LibXi library that acts as an interface between user code and the Xorg server

https://github.com/p12tic/xorg-libXi/pull/1 (+421, -15 lines)


Libinput Xorg server driver

https://github.com/p12tic/xorg-xf86-input-libinput/pull/1 (+102, -3 lines)


The Xorg server implementation

https://github.com/p12tic/xorg-xserver/pull/1 (+1854, -228 lines)


Test input driver for Xorg server tests

https://gitlab.freedesktop.org/xorg/xserver/-/merge_requests/527 (+1201, -0 lines)


X server changes for synchronization with the test input driver

https://gitlab.freedesktop.org/xorg/xserver/-/merge_requests/510 (+44, -1 lines)


X server test infrastructure

https://github.com/p12tic/xorg-gtest/pull/1 (+1186, -3 lines)


X server tests for gesture events:

https://github.com/p12tic/xorg-integration-tests/pull/1 (+3,390, -757 lines)


Xorg touchpad gesture support in GTK+

https://github.com/p12tic/gtk/pull/1 (+200, -6)


You may notice that some of the above links point to my own forks on GitHub and not to PRs in official repositories. This is because of dependencies between code - certain PRs need to be reviewed first and only then it starts to make sense to look into subsequent code.


The code used to build the Ubuntu packages can also be found in the repositories linked above. The debian packaging is in *-debian branches from which the packages have been built.




The number of different projects being modified speaks to the complexity of this undertaking, and why it has been so essential to prove public support to propel Linux touchpads to work as well as their mainstream counterparts.
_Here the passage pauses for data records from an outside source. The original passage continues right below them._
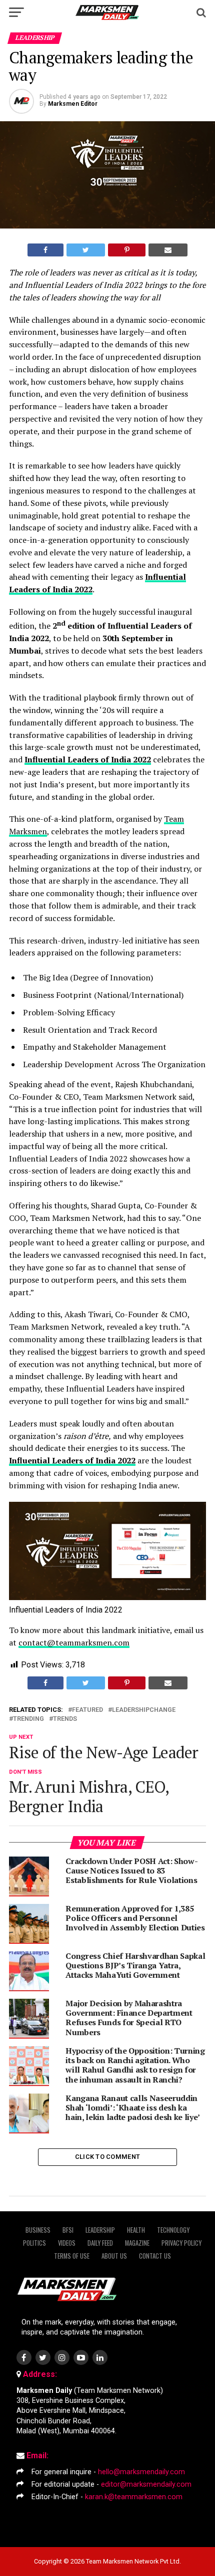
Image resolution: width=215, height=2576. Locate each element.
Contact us (155, 2256)
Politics (34, 2243)
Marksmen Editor (73, 103)
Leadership (100, 2230)
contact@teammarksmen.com (74, 1642)
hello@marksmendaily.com (141, 2472)
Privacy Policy (182, 2243)
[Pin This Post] (126, 249)
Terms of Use (72, 2256)
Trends (65, 1719)
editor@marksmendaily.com (146, 2484)
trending (28, 1719)
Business (38, 2230)
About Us (114, 2256)
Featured (87, 1710)
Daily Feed (100, 2243)
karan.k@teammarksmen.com (133, 2497)
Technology (173, 2230)
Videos (67, 2243)
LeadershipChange (144, 1710)
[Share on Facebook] (46, 249)
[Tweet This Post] (85, 249)
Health (136, 2230)
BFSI (68, 2230)
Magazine (137, 2243)
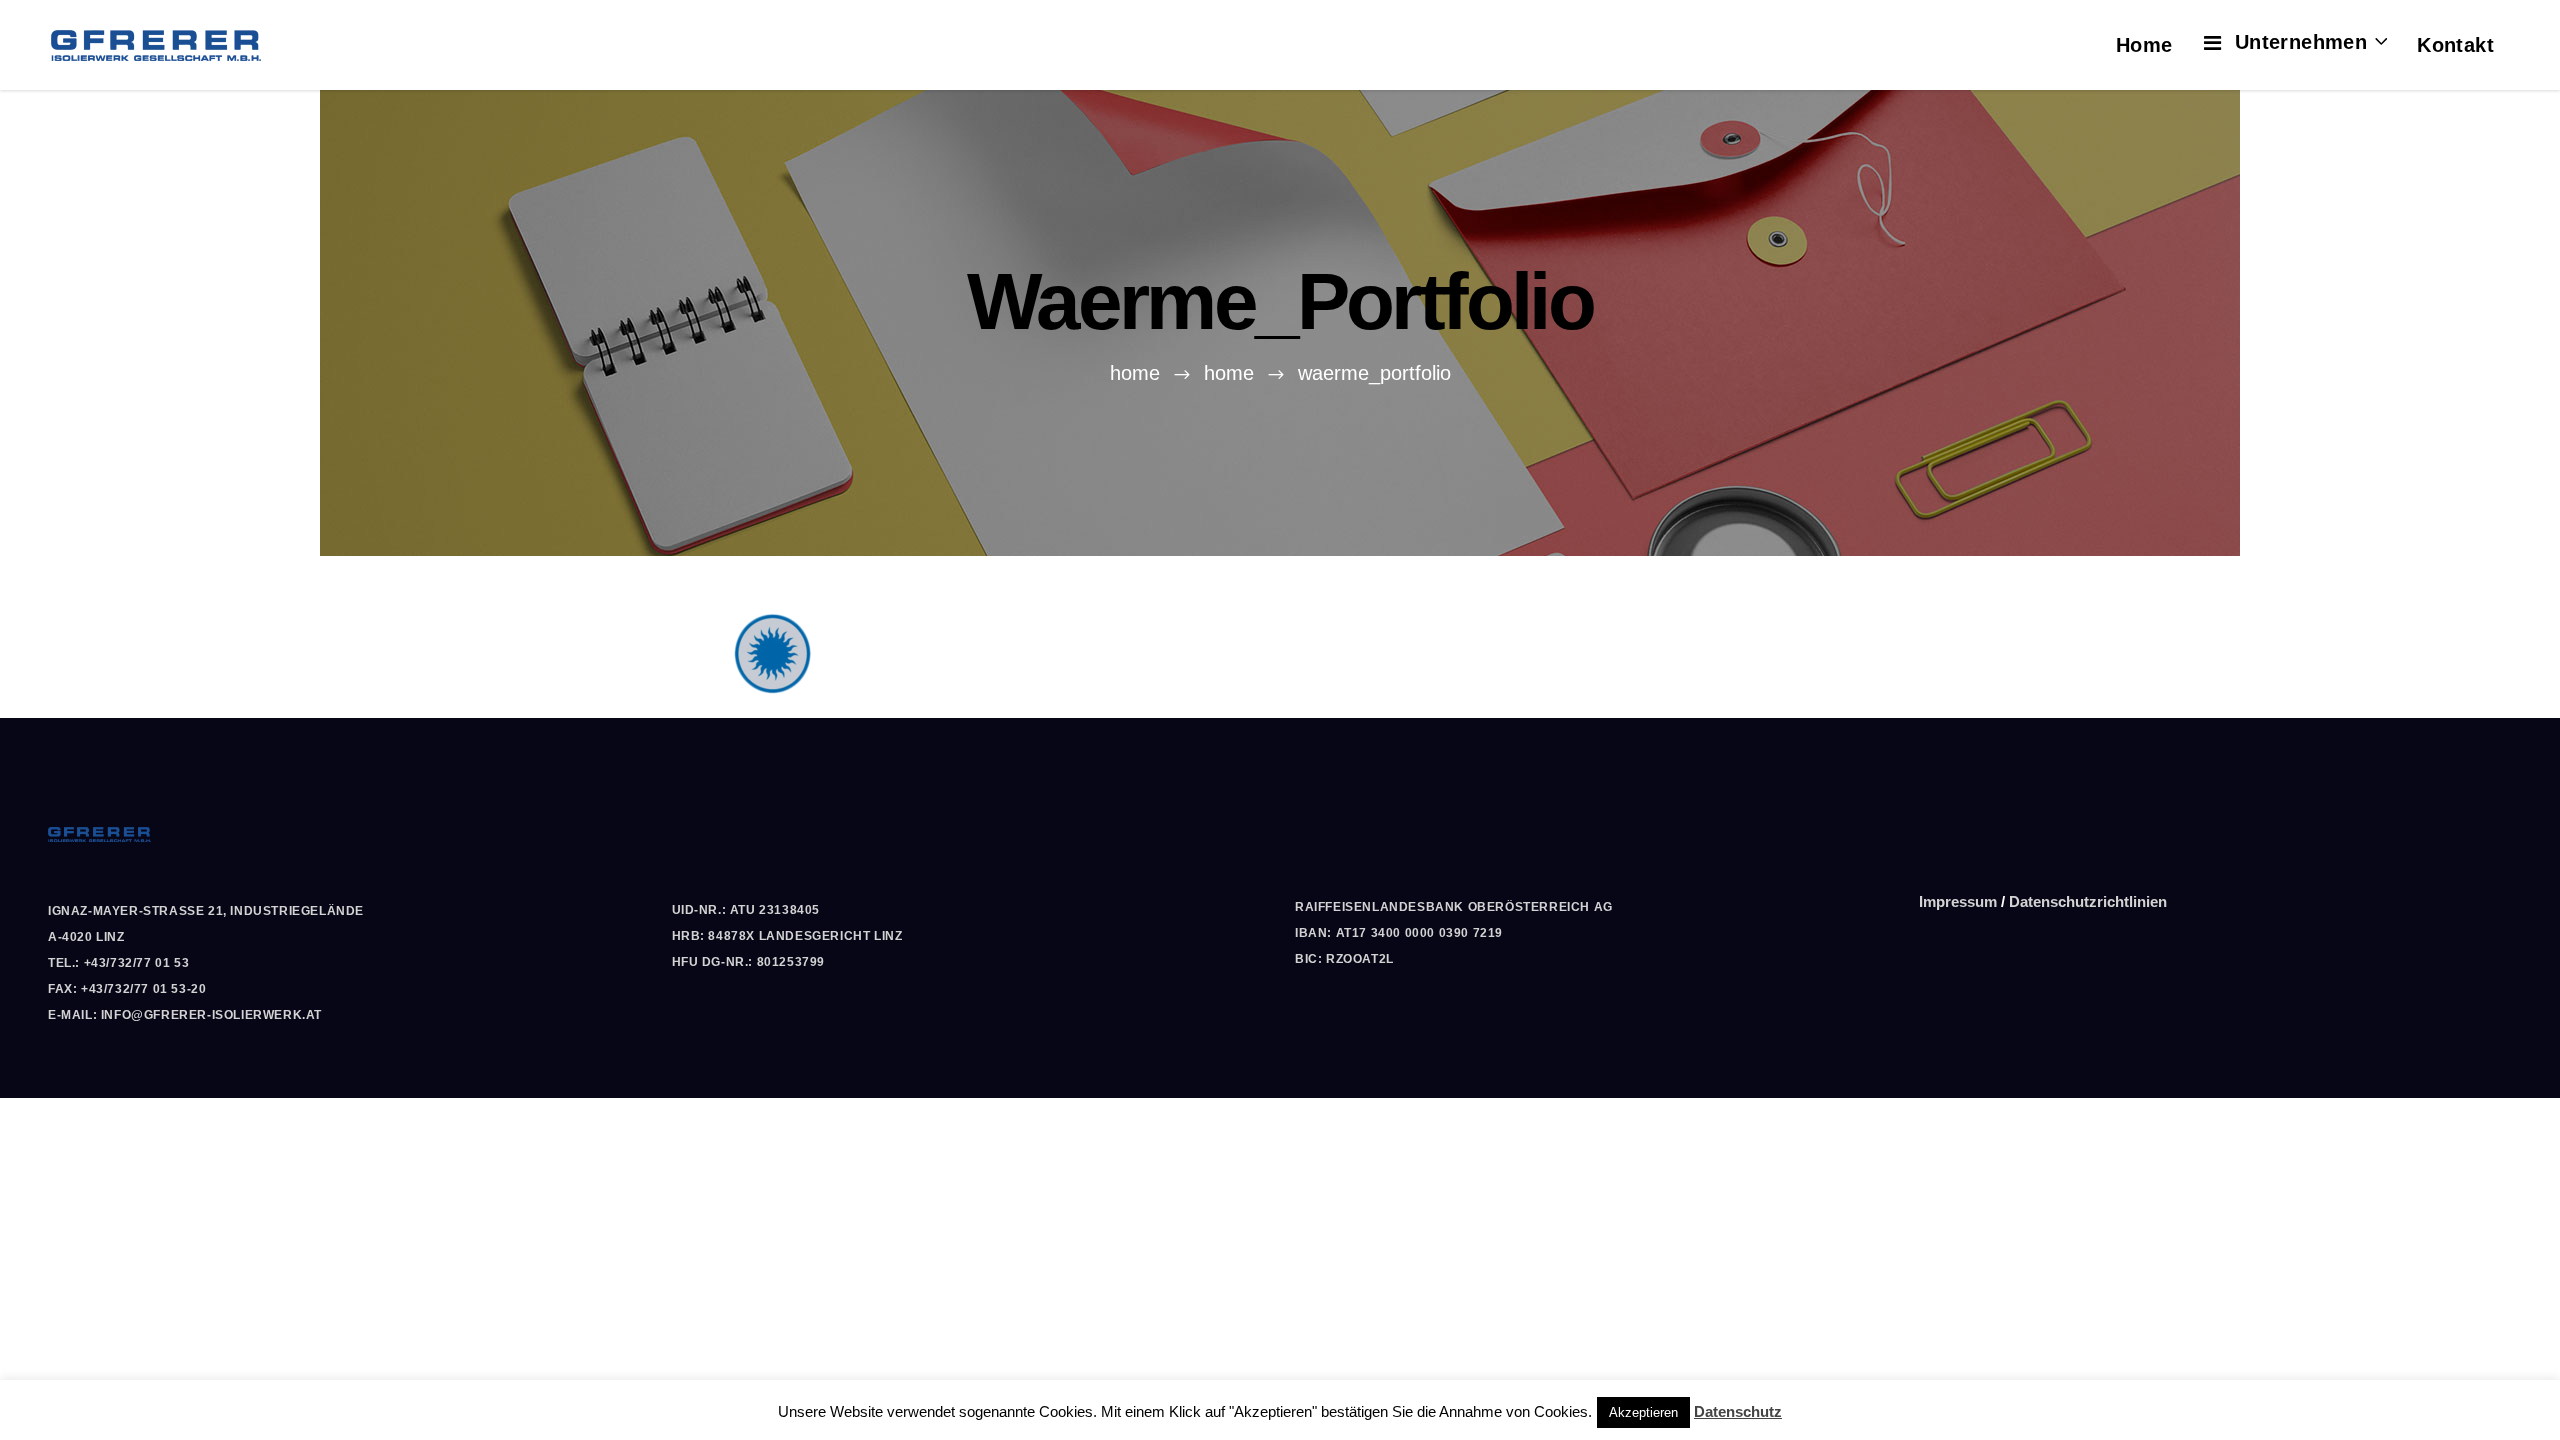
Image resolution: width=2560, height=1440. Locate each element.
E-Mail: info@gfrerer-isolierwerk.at (185, 1015)
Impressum (1958, 901)
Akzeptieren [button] (1643, 1412)
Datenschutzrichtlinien (2088, 901)
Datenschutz (1738, 1411)
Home (1135, 373)
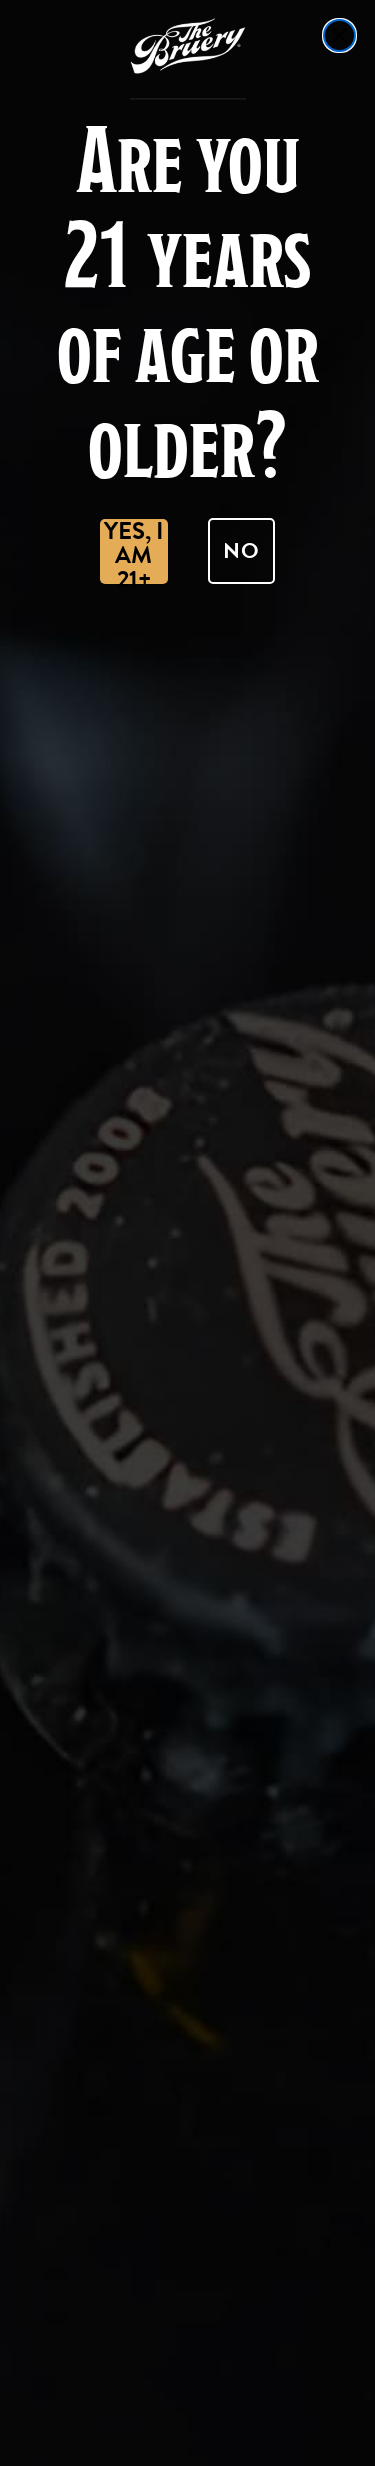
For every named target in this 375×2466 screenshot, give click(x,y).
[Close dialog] (339, 35)
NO (241, 550)
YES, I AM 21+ (134, 551)
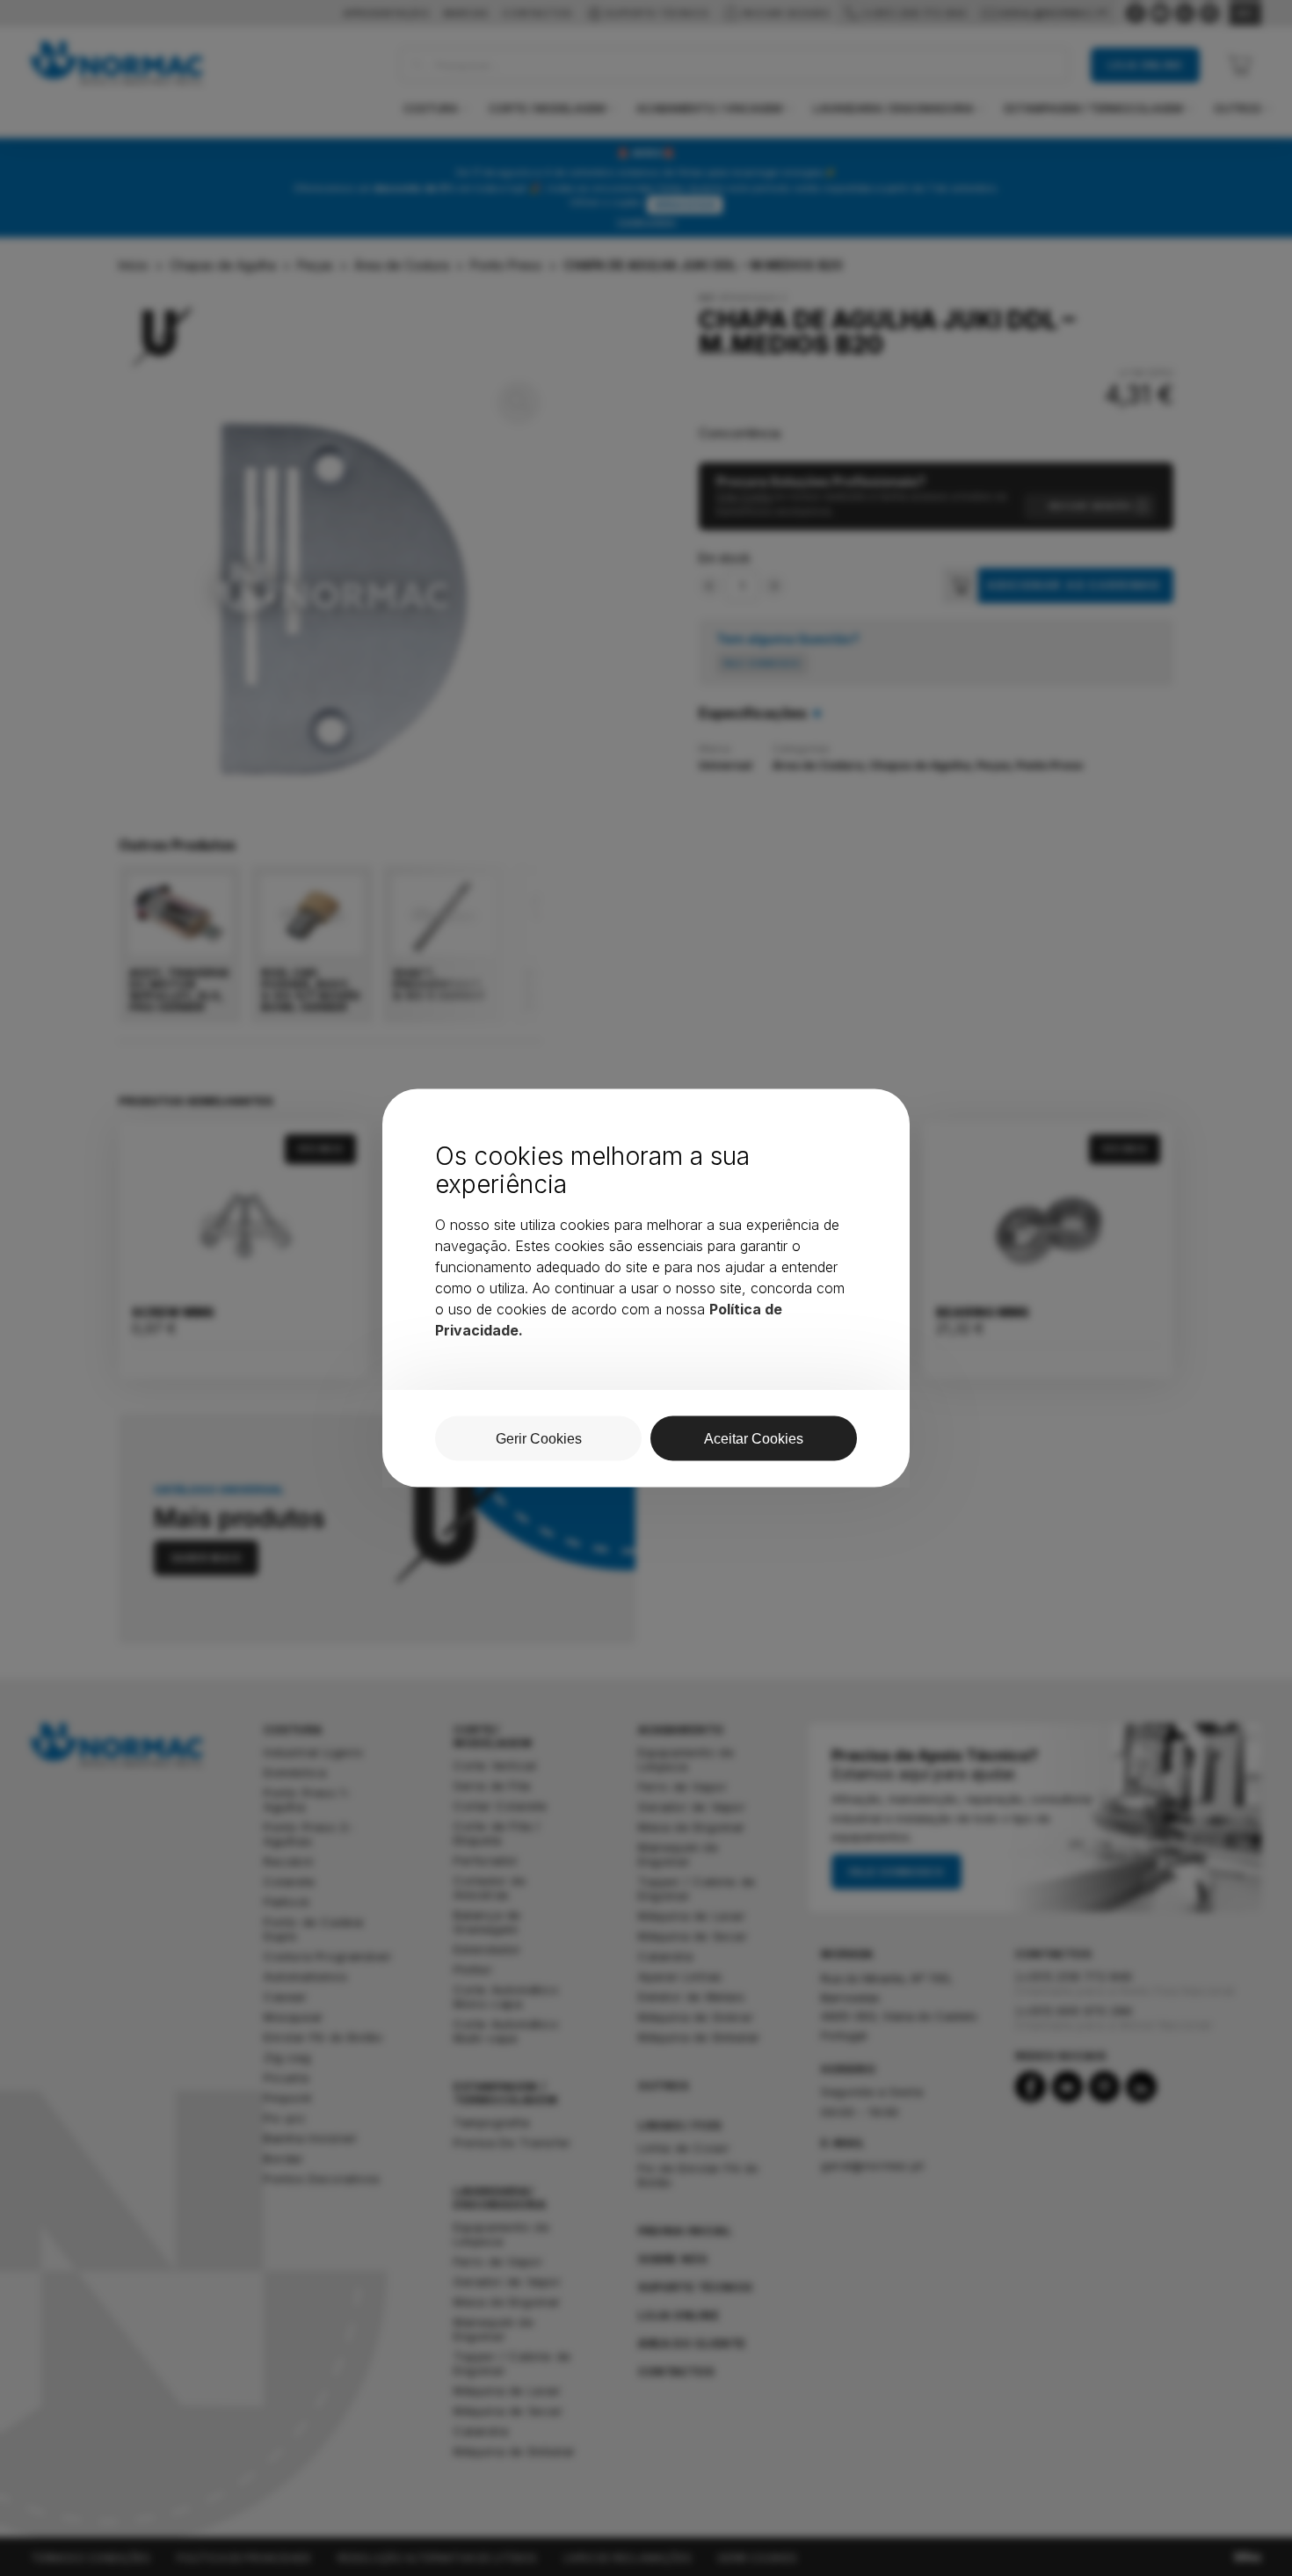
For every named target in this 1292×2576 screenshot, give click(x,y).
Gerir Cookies (539, 1438)
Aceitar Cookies (753, 1438)
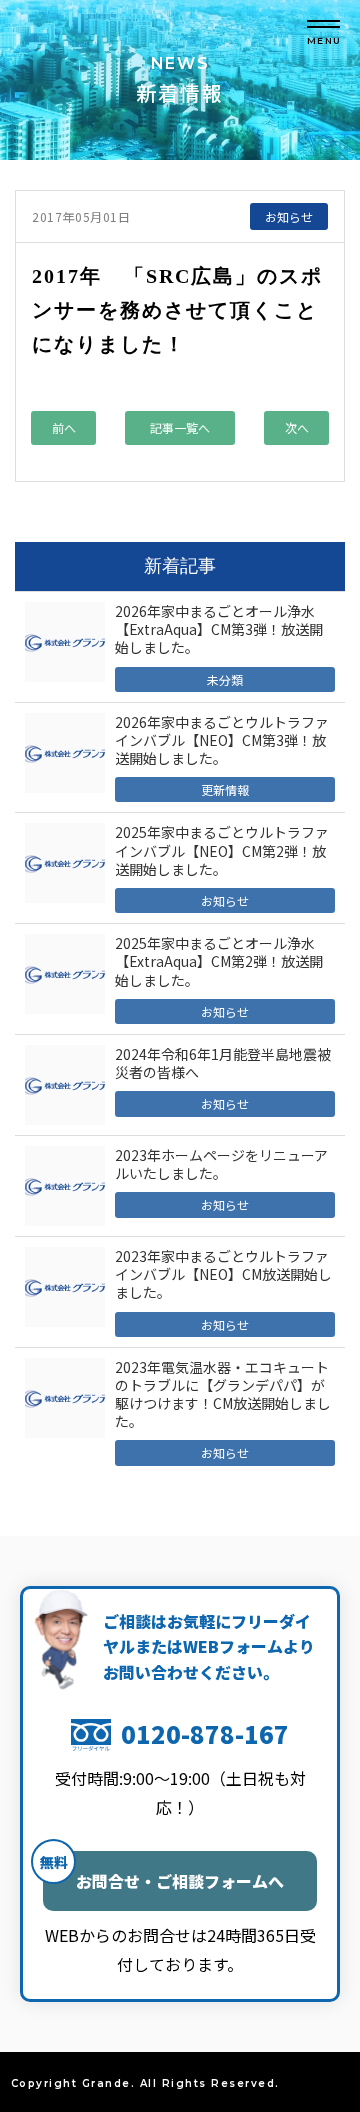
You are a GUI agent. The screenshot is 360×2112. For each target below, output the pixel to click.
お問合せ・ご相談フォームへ (163, 1872)
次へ (297, 427)
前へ (64, 427)
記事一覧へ (180, 427)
We're making some serious progress, which is awesome to see. We will post a new blog post in a month with the survey results and the plan of what we are thinking of doing next.


linkProject budget status

We've collected about $7,500 to date, which keeps the lights on for about 5 months. We've only used three of those months so far, so there's good reason to remain optimistic about the long-term difference that our existing budget will effect. If anyone else has considered championing an open source project as a hobby, dm me! The leadership that Github Sponsors has brought to this space yields an unprecedented opportunity to tackle interesting niche projects.